I get this argument, I have made this argument, but I don’t think it’s particularly compelling. It reinforces the idea that this is the right kind of test for what services should be public, and the answer will be “hardly any”.
The second counterargument I see is “you’re getting the cost-benefit calculation wrong”. This, too, sticks with the microeconomic framing of the problem.
Arguments that emphasize college as a public good (in the economic sense) or the behavioral effects of tuition (poor kids don’t make rational decisions about borrowing to invest in college) are coming from this place.
Again, good points, but they concede too much up front – that we should think of college primarily through a human capital lens. They also assume we can rationally set a policy direction to maximize its production in a progressive and cost-effective way.

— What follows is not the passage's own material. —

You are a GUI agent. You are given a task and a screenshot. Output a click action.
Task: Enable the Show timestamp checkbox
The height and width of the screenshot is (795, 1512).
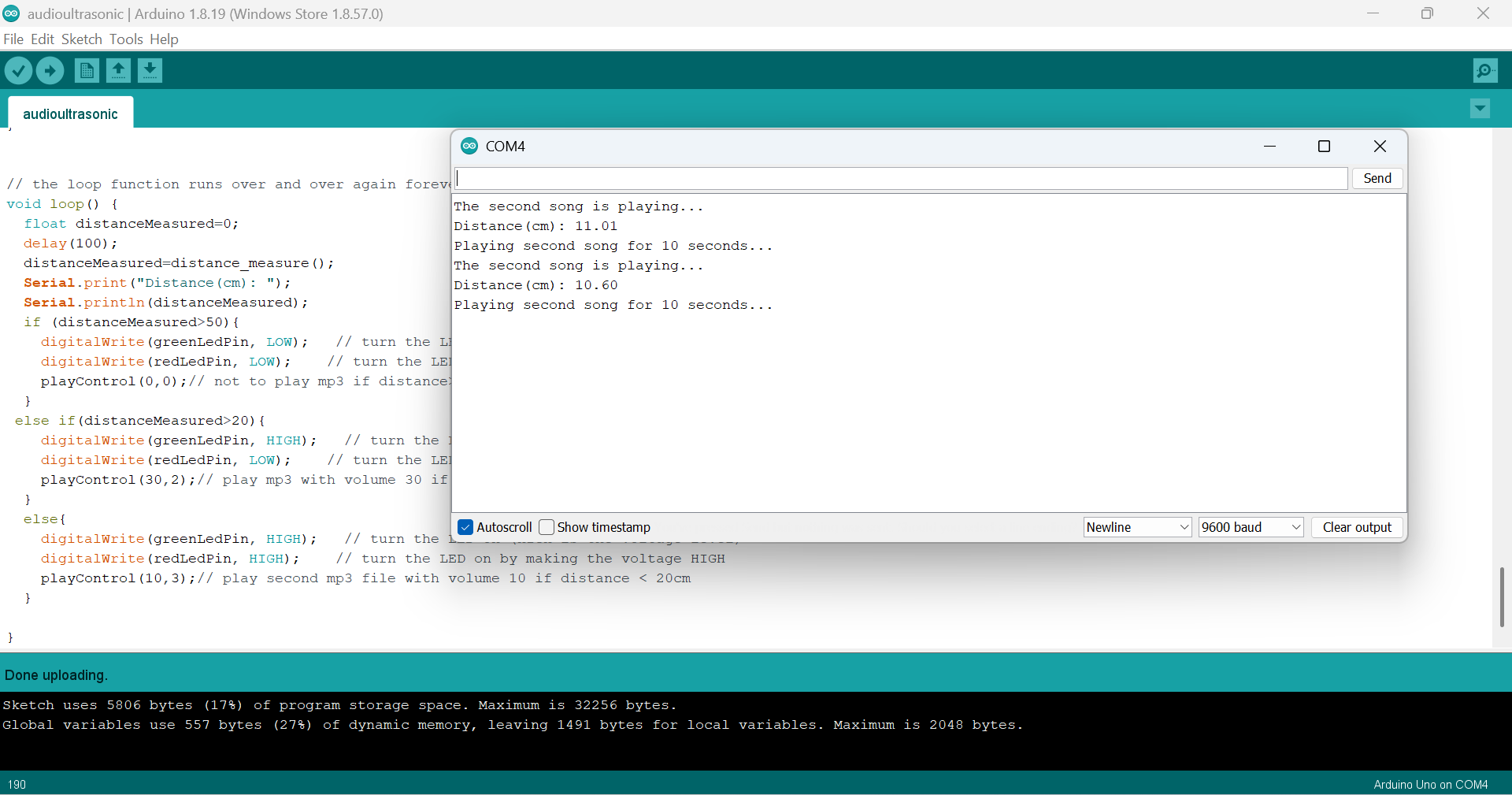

To my mind, there are two strong arguments against the Buttigieg view of college. The first is political.
The argument that public services should be means-tested has been prominent among Democrats for nearly fifty years. It is the reason we don’t have free college. It is the reason we don’t have universal health insurance.
Yes, it would be cheaper to just provide these things to poor people and let others pay for themselves. But you know what? We don’t like providing things to poor people. As Wilbur Cohen said way back when, “Programs for the poor make for poor programs.”
(He said it to Milton Friedman, against Friedman’s argument that Social Security should be means-tested – another position many self-styled progressives would agree with: )
So the idea of a world where the high-income pay for their own investment in future earnings while the low-income receive generous public assistance is a political fantasy. In practice, the high-tuition, high-aid model rarely includes the actual aid: theatlantic.com/business/archi…
Second, public services have cultural as well as economic effects. There is real value in a society where people believe they can access education without mortgaging their future. Where they know they have second chances if it doesn’t work out the first time.
And where they don’t have to turn to #LowerEd and “predatory inclusion” to get that second chance.
Those effects aren’t easily measurable. But you don’t think it would make a difference to working-class New Yorkers if CUNY today was what it was fifty years ago – excellent and free – even to the folks who don’t go, but know it’s there?
Public services create solidarity, community, and meaningful civic culture. That’s the real reason we have fire stations, and high schools, and parks, and libraries. Because they create the kind of society we want to live in.
So argue all you want about whether we should have those things at all. But let’s get over the idea that “college is regressive” is actually a progressive policy position. Because unless you look at the last fifty years and see something very different than I do, it’s just not.